## EXTRACTED TEXT

"""

Designing GP104: Running Up the Clocks

So if GP104’s per-unit throughput is identical to GM204, and the SM count has only been increased from 2048 to 2560 (25%), then what makes GTX 1080 60-70% faster than GTX 980? The answer there is that instead of vastly increasing the number of functional units for GP104 or increasing per-unit throughput, NVIDIA has instead opted to significantly raise the GPU clockspeed. And this in turn goes back to the earlier discussion on TSMC’s 16nm FinFET process.

With every advancement in fab technology, chip designers have been able to increase their clockspeeds thanks to the basic physics at play. However because TSMC’s 16nm node adds FinFETs for the first time, it’s extra special. What’s happening here is a confluence of multiple factors, but at the most basic level the introduction of FinFETs means that the entire voltage/frequency curve gets shifted. The reduced leakage and overall “stronger” FinFET transistors can run at higher clockspeeds at lower voltages, allowing for higher overall clockspeeds at the same (or similar) power consumption. We see this effect to some degree with every node shift, but it’s especially potent when making the shift from planar to FinFET, as has been the case for the jump from 28nm to 16nm.

Given the already significant one-off benefits of such a large jump in the voltage/frequency curve, for Pascal NVIDIA has decided to fully embrace the idea and run up the clocks as much as is reasonably possible. At an architectural level this meant going through the design to identify bottlenecks in the critical paths – logic sections that couldn’t run at as high a frequency as NVIDIA would have liked – and reworking them to operate at higher frequencies. As GPUs typically (and still are) relatively low clocked, there’s not as much of a need to optimize critical paths in this matter, but with NVIDIA’s loftier clockspeed goals for Pascal, this changed things.

"""

## MATERIAL PROVIDED
"""

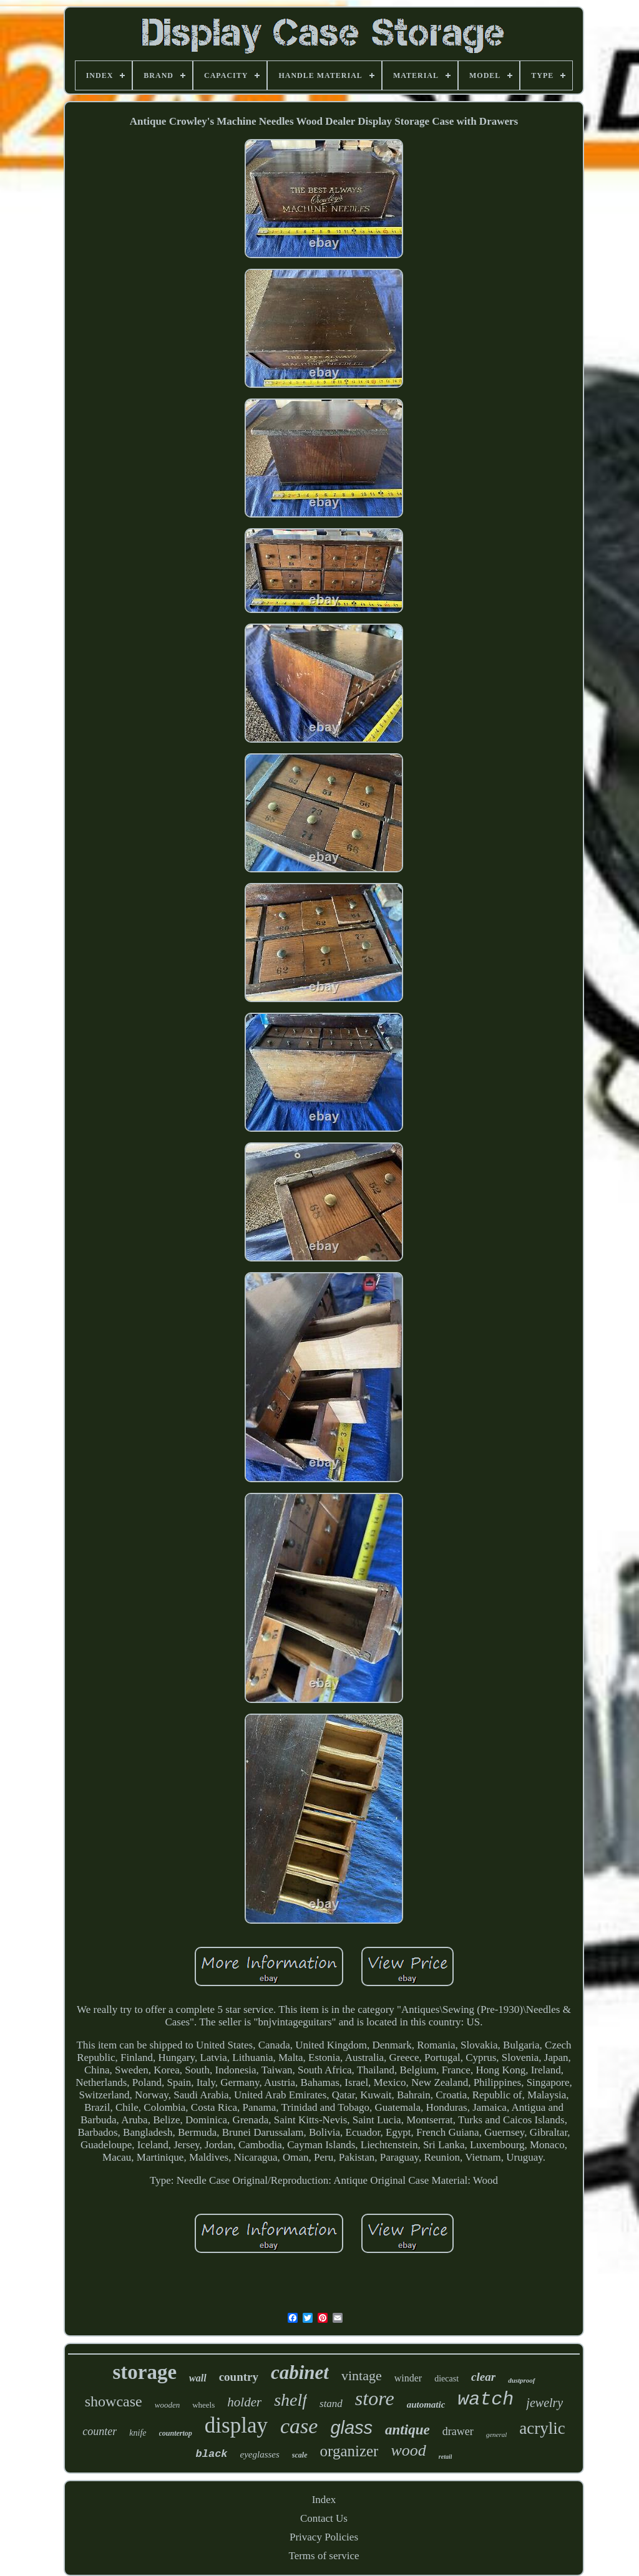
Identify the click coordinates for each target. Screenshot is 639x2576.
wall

"""

## GIVEN TASK A
List every GPU chip or graphics card model named in the GP104 clockspeed article.
## GIVEN TASK B
Summarize the GP104 clockspeed article in two sentences.
## GIVEN TASK C
According to the GP104 clockspeed article, what gets shifted at the most basic level when FinFETs are introduced?

## COMPLETE OUTPUT A
GP104, GM204, GTX 1080, GTX 980

## COMPLETE OUTPUT B
NVIDIA made the GTX 1080 much faster than the GTX 980 chiefly by significantly raising the GPU clockspeed, not by vastly increasing functional units or per-unit throughput, a choice made possible by TSMC's 16nm FinFET process, which shifts the voltage/frequency curve so transistors can run faster at lower voltages. For Pascal, NVIDIA reworked the bottlenecks in the design's critical paths so that those logic sections could operate at higher frequencies.

## COMPLETE OUTPUT C
The entire voltage/frequency curve.